● PROBLEM TO WORK ON:
From the entries below, output the line with "You are a computer-use agent." and each following line up to and including the line with "Instruction: Open the", exactly as written.

● RECORDS TO USE:
•••

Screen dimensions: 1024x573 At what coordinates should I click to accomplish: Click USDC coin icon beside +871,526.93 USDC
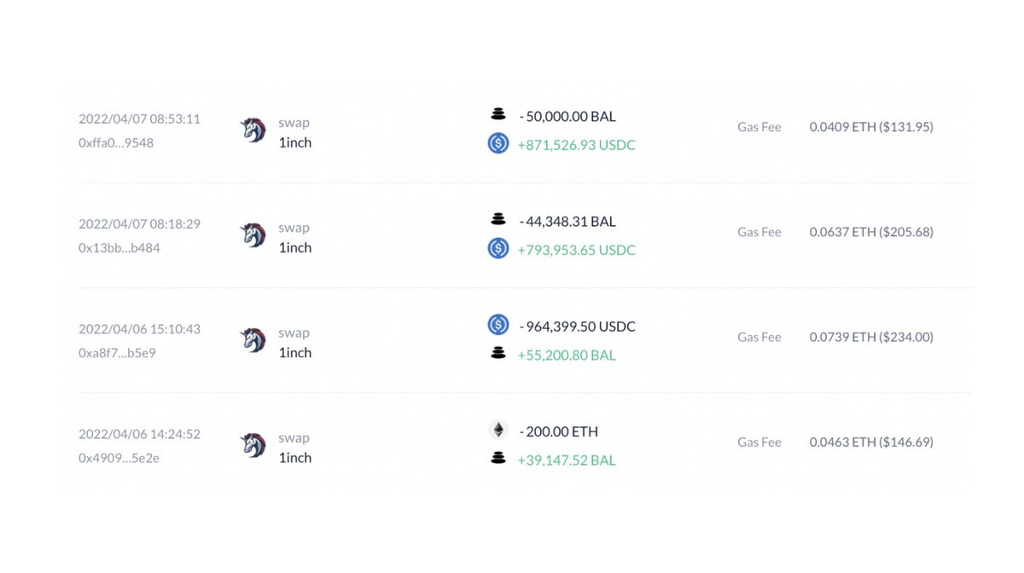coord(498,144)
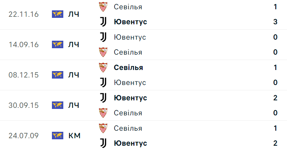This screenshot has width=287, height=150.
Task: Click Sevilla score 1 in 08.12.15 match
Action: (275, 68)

•••

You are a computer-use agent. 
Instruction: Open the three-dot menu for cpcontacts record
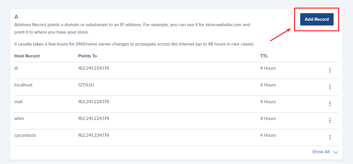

•••

● THE COMPLETED TASK:
You are a computer-use agent. 
Instruction: Open the three-dot menu for cpcontacts record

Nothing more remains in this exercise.